Fundus photo and OCT showing complete resolution of mass.

In retrospect, a choroidal mass with no changes on FA or ICG, which was dome shaped, optically lucent in OCT and B scan, showing high surface reflectivity with low internal reflectivity and a spontaneous resolution were suggestive of a localized SCH. The typical FA and ICG features of choroidal granuloma[ (early hypo and late hyper-fluorescence in FA and persistent hypo-fluorescence in ICG) were not seen in this patient, but the disc showed minimal leakage in the late phase.

DISCUSSION

Spontaneous suprachoroidal hemorrhage is a relatively rare differential diagnosis of a choroidal mass lesion, which accounts for 2% of pseudo melanomas.[ The important risk factors are old age, hypertension, Valsalva maneuver and use of anti-coagulants. The dome-shaped elevation in the fundus due to SCH is usually limited to the area of fibrous adhesions concurrent with vortex veins; however, massive SCH can extend posteriorly.[ As it closely mimics other life-threatening conditions like choroidal melanoma, metastasis, and granuloma, patients are usually investigated.[

Though cataract surgery was uneventful in our patient, it could have been the precipitating factor.[ The patient not only presented with ocular pain, which is usually seen associated with posterior scleritis or granuloma, but also with features suggestive of SCH, which caused a diagnostic dilemma.[ The fundus lesion of a brown elevated mass mimicked melanoma, hemangioma, and granuloma, but the features of melanoma-like orange pigments were absent.

Multimodal imaging helps to differentiate various choroidal mass lesions[ [Table 1].

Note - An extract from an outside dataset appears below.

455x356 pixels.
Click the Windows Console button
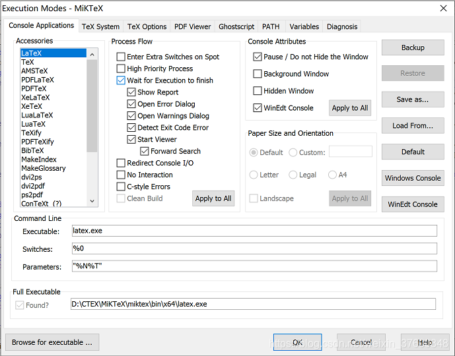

The B scan showed acoustic hollowing, but no choroidal excavation. This feature of SCH has already been described.[ The presence of choroidal folds over the lesion with background normal fluorescence in FA and choroidal folds over an optically empty elevated lesion in OCT is a feature of SCH.[ A choroidal hemangioma would show high surface and internal reflectivity in B scan and bright hyperfluorescence on FFA. The absence of typical features of granuloma in FA and OCT ruled out granuloma, but the disc leakage in the late phase of FA along with a history of pain created a diagnostic dilemma with granuloma and posterior scleritis. The disc leakage in this case, could be explained by postoperative inflammation.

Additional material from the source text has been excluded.